How careful do we need to be with babies?
It's very important to keep babies out of direct sunlight. The Cancer Society recommends babies under 12 months are kept away from direct sunlight. Some parents think you need to expose babies bottoms to the sun when they have nappy rash, but they really just need fresh air, not sunlight. There is a much higher risk of sun damage when children are young, so it’s critical we are vigilant in using shade, applying suncream and covering them up.
What about Vitamin D?
Vitamin D is important for bone, muscle and brain health. During daylight saving months, New Zealand’s high UVR levels mean that even when babies are outdoors for short periods (before 10am and after 4pm), they are likely to receive enough ultraviolet radiation exposure to maintain healthy vitamin D levels. In winter, it is generally safe and advisable for infants to spend some time in the sun.

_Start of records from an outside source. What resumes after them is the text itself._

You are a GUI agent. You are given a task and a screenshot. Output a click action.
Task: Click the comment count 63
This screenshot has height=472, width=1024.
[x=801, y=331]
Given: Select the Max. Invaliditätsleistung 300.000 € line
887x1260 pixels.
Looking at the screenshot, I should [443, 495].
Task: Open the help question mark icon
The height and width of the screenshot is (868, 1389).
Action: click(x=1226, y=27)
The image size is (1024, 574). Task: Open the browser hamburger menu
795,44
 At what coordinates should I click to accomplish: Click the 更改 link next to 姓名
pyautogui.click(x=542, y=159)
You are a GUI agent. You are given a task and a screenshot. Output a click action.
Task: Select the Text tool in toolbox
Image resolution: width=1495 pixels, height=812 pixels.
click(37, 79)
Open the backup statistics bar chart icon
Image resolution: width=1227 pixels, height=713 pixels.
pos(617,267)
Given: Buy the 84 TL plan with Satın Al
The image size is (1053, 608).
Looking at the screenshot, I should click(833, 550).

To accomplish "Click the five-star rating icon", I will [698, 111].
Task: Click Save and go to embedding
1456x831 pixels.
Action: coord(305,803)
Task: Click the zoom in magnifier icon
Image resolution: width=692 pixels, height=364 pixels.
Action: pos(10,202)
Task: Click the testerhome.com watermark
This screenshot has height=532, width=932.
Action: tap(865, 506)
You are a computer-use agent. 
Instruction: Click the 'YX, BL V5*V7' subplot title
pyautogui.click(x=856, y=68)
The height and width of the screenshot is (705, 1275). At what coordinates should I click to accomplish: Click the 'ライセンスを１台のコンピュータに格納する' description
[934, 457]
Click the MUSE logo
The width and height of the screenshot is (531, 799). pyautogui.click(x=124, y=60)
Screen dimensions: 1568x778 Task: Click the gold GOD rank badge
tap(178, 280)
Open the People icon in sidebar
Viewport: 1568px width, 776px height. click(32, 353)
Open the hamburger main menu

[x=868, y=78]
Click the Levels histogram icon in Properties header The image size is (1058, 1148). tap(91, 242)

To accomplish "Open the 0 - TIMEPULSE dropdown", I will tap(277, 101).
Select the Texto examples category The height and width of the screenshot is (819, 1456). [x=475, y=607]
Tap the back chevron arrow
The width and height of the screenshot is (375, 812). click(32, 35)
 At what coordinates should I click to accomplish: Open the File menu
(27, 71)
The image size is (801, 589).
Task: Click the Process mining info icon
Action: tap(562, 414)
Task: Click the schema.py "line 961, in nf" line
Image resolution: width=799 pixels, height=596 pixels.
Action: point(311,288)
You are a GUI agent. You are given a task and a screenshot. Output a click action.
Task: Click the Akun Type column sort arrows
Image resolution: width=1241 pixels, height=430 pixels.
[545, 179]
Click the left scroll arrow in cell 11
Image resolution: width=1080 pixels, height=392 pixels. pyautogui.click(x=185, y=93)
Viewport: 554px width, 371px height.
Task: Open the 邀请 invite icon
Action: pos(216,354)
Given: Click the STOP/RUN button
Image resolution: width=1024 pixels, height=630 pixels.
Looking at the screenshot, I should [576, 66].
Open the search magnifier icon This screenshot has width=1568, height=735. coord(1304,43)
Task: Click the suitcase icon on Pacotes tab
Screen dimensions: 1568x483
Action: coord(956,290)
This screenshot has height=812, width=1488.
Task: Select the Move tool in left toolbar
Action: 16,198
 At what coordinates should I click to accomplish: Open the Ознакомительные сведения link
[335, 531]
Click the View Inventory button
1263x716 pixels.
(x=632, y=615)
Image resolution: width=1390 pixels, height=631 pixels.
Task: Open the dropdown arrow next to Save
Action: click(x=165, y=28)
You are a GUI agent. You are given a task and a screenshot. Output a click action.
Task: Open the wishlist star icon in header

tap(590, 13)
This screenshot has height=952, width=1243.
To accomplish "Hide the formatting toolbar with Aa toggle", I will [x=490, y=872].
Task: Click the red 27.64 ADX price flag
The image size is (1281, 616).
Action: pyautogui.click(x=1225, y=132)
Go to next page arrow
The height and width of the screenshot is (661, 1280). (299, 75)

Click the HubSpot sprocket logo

What are the common pitfalls to watch out for when children are in the sun?
- Thinking you don’t need to worry when it’s cloudy. UV comes through the clouds. From September to April everyone needs to be sunsmart especially between 10am and 4pm.
- Forgetting to re-apply suncream every two hours or after swimming.
- Just relying on suncream. It needs to be a combination of things: seek out shade, put on wide brim hats to protect face, ears and neck and cover up with clothing.
- Suncream SPF 30+ and above should be used.
How quickly can children get sunburnt in the New Zealand sun?
It takes just a few minutes for children to get sunburnt. UV radiation can penetrate light cloud and parents often get caught out because they can’t feel the heat.
How long does suncream last?
If stored well in a cool dry place suncream can last for a few years. But people need to check the expiry dates and follow the manufacturers storage instructions.
What is the Cancer Society doing to promote sun safety in early childhood?
We are currently testing an Early Childhood Service Resource. This will provide educators and nannies with information and knowledge, so they have more of an understanding about UV and how it works. This will give them sunsmart confidence and will be able to be used as part of their Professional Development progamme.
- Skin cancers are the most common type of cancer in New Zealand.
- Approximately 67,000 non-melanoma skin cancers are treated each year.
- There were 486 notified deaths from skin cancers in 2012 (Ministry of Health, 2015).